# [EXCERPT]
----
Maui Now: A People Of Maui Interview with Christy Martin and Teya Penniman

A number of Maui residents have been on the cutting-edge of the environmental movement in Hawaiʻi from their successful push to protect humpback whales and sea turtles to the establishment of a concerted effort to control outbreaks of invasive species, including fire ants, coqui frogs and miconia.

In fact, one group – the Maui Invasive Species Committee or MISC, was partnering with private organizations and government agencies before there was a state Invasive Species Council. MISC is under the University of Hawaiʻi system, Pacific Cooperative Studies Unit, experimenting with new technology that could control invasive species. The Maui committee’s work, with the help of labor by scores of volunteers, has paid dividends, restricting coqui frog populations mainly to the Maliko Gulch area, and finding ways of controlling outbreaks of little fire ants when new pockets are reported.

An early example is the ridding of coqui frogs at the Ritz-Carlton Kapalua, Maui resort, where workers combed the resort grounds until the coquis were eradicated. Oʻahu and Kauaʻi have also effectively fought outbreaks of coqui.

The Big Island stands in stark contrast. Many residents now wear earplugs when going to sleep to muffle the sound of coqui frogs, and farmers and homeowners have to regularly treat their properties to control little fire ants or LFA. A 2015 study recommended spending $8 million over two to three years to control LFA on the Big Island, which would have yielded $1.2 billion in reduced control cost, including $129 million in lowered economic damage. But that was 10 years ago.

Two people who have successfully helped the Maui Invasive Species Committee since its inception are Teya Penniman, acting manager, and Christy Martin, who started with MISC in 2000, but now helps with statewide issues including policy and funding.


Maui Now’s Gary Kubota interviewed Martin and Penniman.

KUBOTA: You mentioned that cuts were made to the Maui Invasive Species Program during several years? What has been its impact on Maui regarding coqui frogs and fire ants?

Little Fire Ants are among the alien species threatening to ravage Maui’s environment. The Big Island has suffered an enormous toll, and Maui experts have developed a method of treating outbreaks in Nahiku and seek more state funding to continue the battle. The bottom photograph shows the size of the ants compared to the point of a pen. Photo courtesy of state of Hawaii.

PENNIMAN: MISC hasn’t had adequate resources to work on controlling coqui frogs in Māliko Gulch for quite a few years. That’s why we launched our community coqui control program – empowering and supporting residents to take back their quiet nights by training them, loaning them sprayers, and providing citric acid. We now have six different community groups working to eliminate coqui from their properties. They are awesome, and we are working to grow this project.

KUBOTA: How effective is it to rely on volunteer residents and what kind of personnel do you need to halt its spread?
----
# [DATA SEGMENT]
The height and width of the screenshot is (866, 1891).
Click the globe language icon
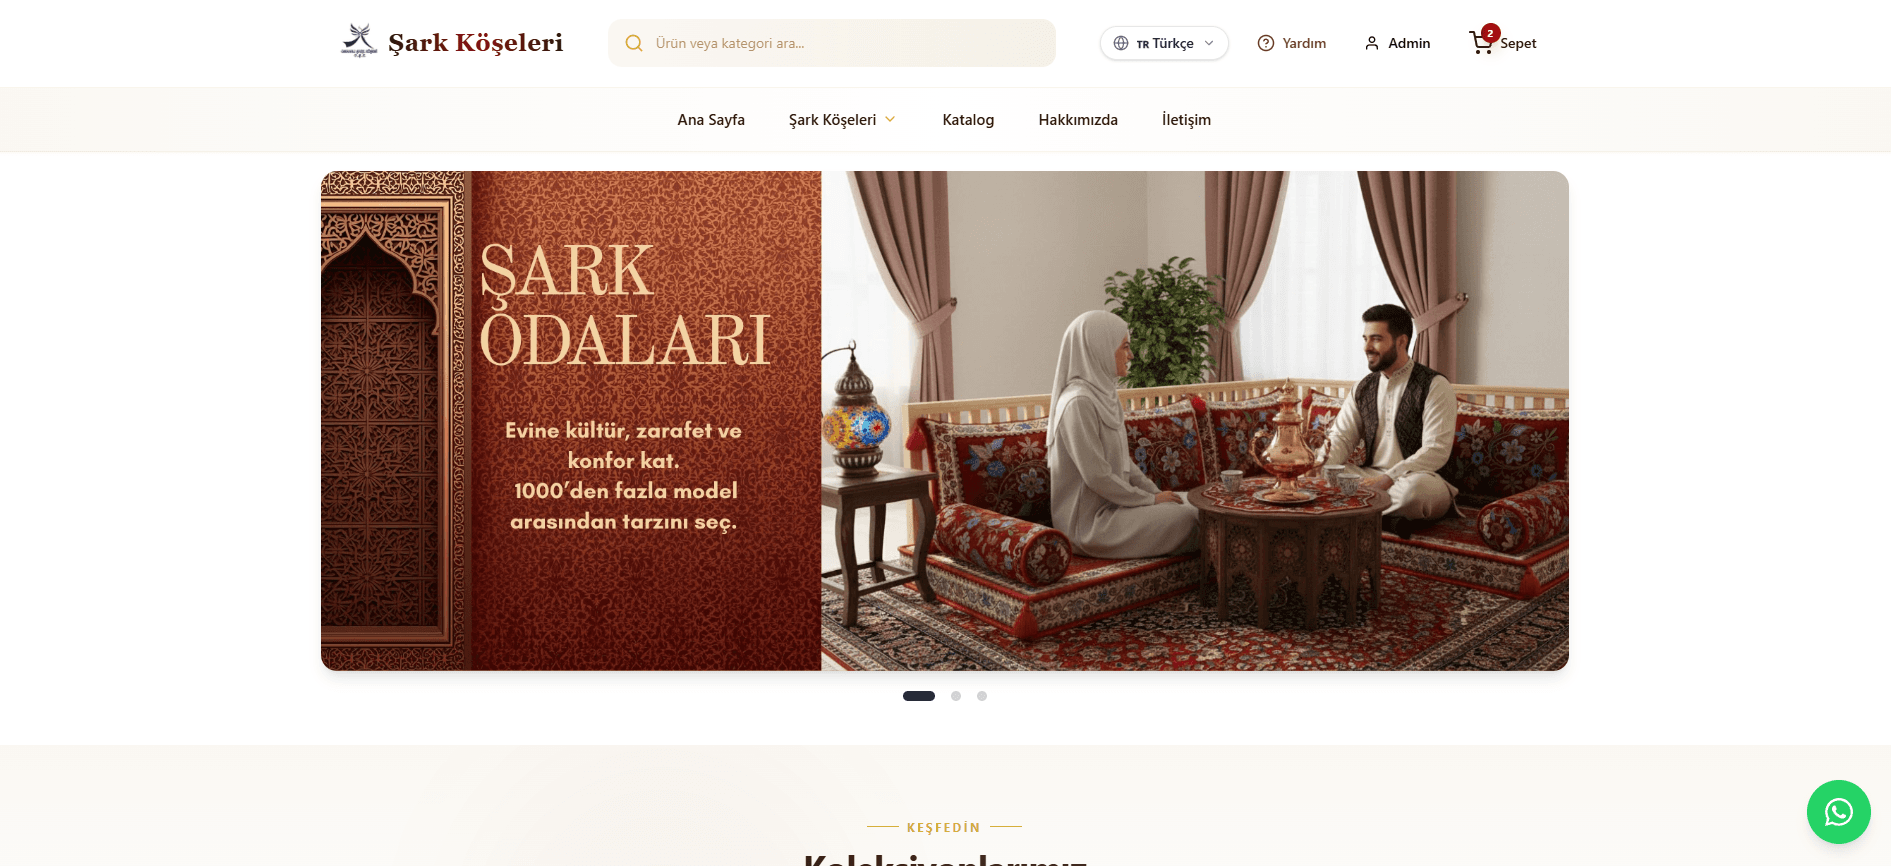tap(1121, 43)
----
# [EXERCISE]
Carry on the Maui invasive species interview from the point where it stops. The lines above have no connection to the Maui invasive species interview.

# [EXERCISE RESULT]
PENNIMAN: Help from residents isn’t just effective, it’s essential. County and state funders want to see that they aren’t the only sources of support. We can’t win this battle without their help. For our staffing, we’ve had as many as 20 crew working on coqui at once and as few as four. We could use 80.


KUBOTA: What was the total amount of the cuts and has the original funding been restored?

PENNIMAN: Our funding has always been variable – that’s the nature of “soft money” – you have to raise it every year. But MISC used to have $300,000 to $800,00 a year in funding from several different federal programs. Those funds disappeared after the economic downturn in 2009 and never really returned. They provided essential support for work on miconia, pampas grass, and coqui forgs. We are working with federal partners to re-establish funding.

KUBOTA: Is the coqui frog problem spreading? Where was it three or four years ago compared to now?

PENNIMAN: It’s varied over the years. When we had more funding, we had active control operations within Māliko Gulch itself. Our priorities in the Māliko area have shifted to stopping the spread mauka and eastward, and supporting community groups. But we also work island-wide. Coqui would have been beyond control on Maui long ago if we had not been responding to reports of frogs wherever they crop up – 30 to 40 places on the island in some years.

The coqui is a small tree frog slightly larger than 1 inch long with colors varying from light yellow to dark brown. They make a distinct “ko-kee” vocalization that can be easily heard. If you hear this sound, call the state hotline, 808-643-7378.

KUBOTA: What do you need to contain and eradicate the coqui on Maui in a reasonable time?


PENNIMAN: An operational plan done a few years ago estimated we need $6-8 million a year, decreasing over time, over a 10-year time frame to eradicate coqui from Maui. That assumes community engagement. It’s still doable. There are two other options: Control / contain the coqui forever, or decide that our future includes the sound of coqui everywhere on the island.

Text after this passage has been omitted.